In physics lectures, when trying to explain how magnetism works, it’s sometimes illustrated using rubber bands. This might help in understanding the very basics, but it is extremely harmful to a deeper understanding of the phenomenon. Depreciation and amortization (D&A) present a similar challenge among investors when they are taught too much through the lens of wear and tear on physical assets. D&A has nothing to do with maintenance or replacement investments, or wear and tear.
Let’s approach this from a bit further away. What is the difference between a cost and an investment? The time horizon. Investments are costs that are expected to generate results in future fiscal years, which is why, from an income statement perspective, it is appropriate to try to smooth these costs over a longer period. The net result specifically should carry the weight of history with it to provide a sufficiently universal figure for evaluating any company’s general profitability, regardless of the year under review. Cash flow is not suitable for this purpose because it can fluctuate very wildly from one fiscal year to the next.
The key is that time horizon. For example, the salary costs used for programming in a small Finnish software firm as development expenses are an investment that can, under certain conditions, be capitalized on the balance sheet. After this, these previously cash-paid, otherwise quite ordinary salaries, will start to run as amortization in the coming years. It doesn’t matter if the same kind of development work needs to be done again in five years, or if the code is in use for a hundred years, or if the code has maintenance costs. What matters is the accrual of expenses and income so that the link between them is at least somewhat maintained in the income statement.

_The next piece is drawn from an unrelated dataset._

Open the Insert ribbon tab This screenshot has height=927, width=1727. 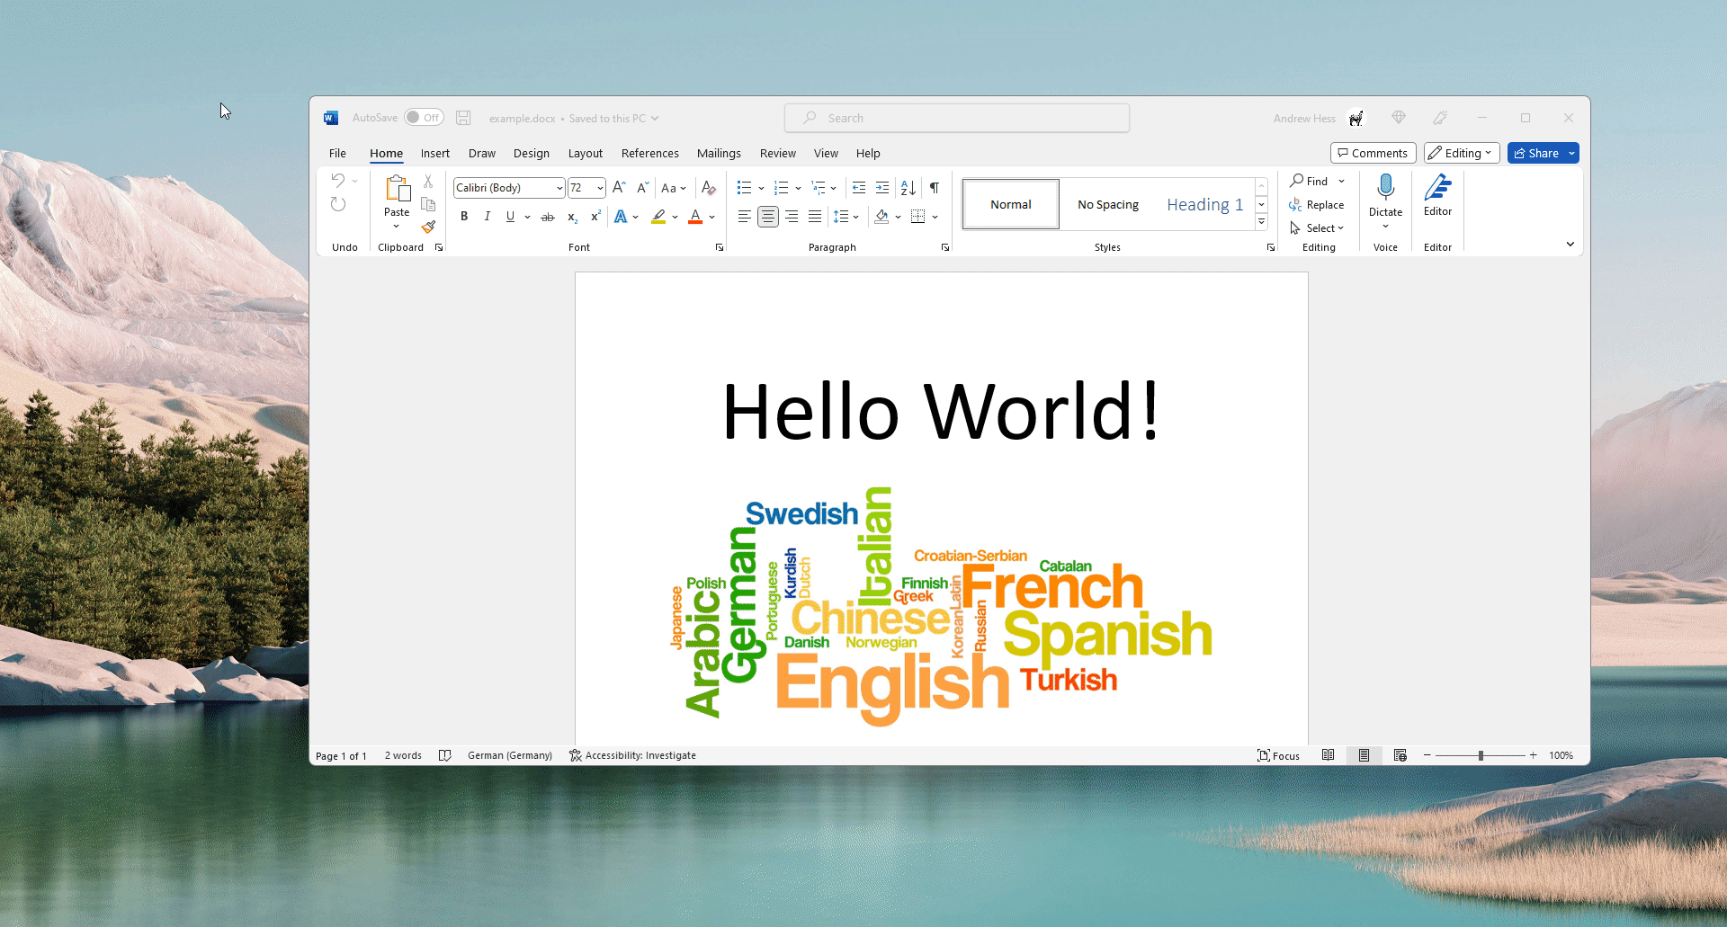(x=434, y=154)
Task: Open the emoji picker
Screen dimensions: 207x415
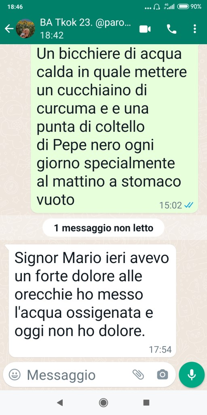Action: coord(15,374)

Now we get back to Duell. An acquisition is fundamentally an investment in the future income stream of the target, so it must be treated just like any other investment. The challenge arises because an increasing part of companies’ earnings power is directed toward intangible assets, and we lack auditing methods to smartly evaluate the value of intangible assets. How do you value good management, excellent customer relationships, exceptional pricing power, a world-class brand, and everything else valuable and intangible that comes with an acquisition on the balance sheet? This is where shortcuts are taken, assuming management pays the market price for all these vague, hard-to-value intangibles, which can simply be assumed to be the difference between the purchase price and the acquired assets. Unless some concrete justification is found for this goodwill to anchor it to the balance sheet, amortization must begin, and since the income is spread over several future years, the amortization must also be done over several future years.
So, we finally get to the essential question. If you want to adjust the result in this regard and make it logically inconsistent with the rest of the income statement, what are your justifications? There are, of course, good reasons, but if the negative weight of these past “investment sins” in the result bothers you, then the net result is entirely the wrong figure for you to use, because that’s kind of the point of that figure ![]()
I don’t want to defend the income statement and the auditors, as I certainly have plenty of criticism and development ideas, and it feels like those pencil-pushers nowadays are just messing up our work as investors—but if you really want a cash flow figure, then by all means, look at the cash flow instead of the net result.
In a normal year, Tran-Am has an op. profit of less than 1.5 million pounds, and in a bad year, closer to 1 million pounds. If one assumes the following years will be weaker and that indebtedness and the cost of equity will grow as a result of the acquisition, it becomes quite difficult to create value for investors.
The same thing happened last year with PowerFactory, which might look like a good deal based on peak year figures, but if you use the lower figures of more normal years, a different picture emerges.
Yeah, yeah, you can protest with synergy benefits and that the acquisition target has undergone a transformation in recent years, etc.
It can’t really be proven either way, but the acquisitions have hit the peak demand years quite “nicely,” and now that a recession and cuts are ahead, Duell no longer has the firepower to buy at the genuinely cheaper multiples of weaker demand years.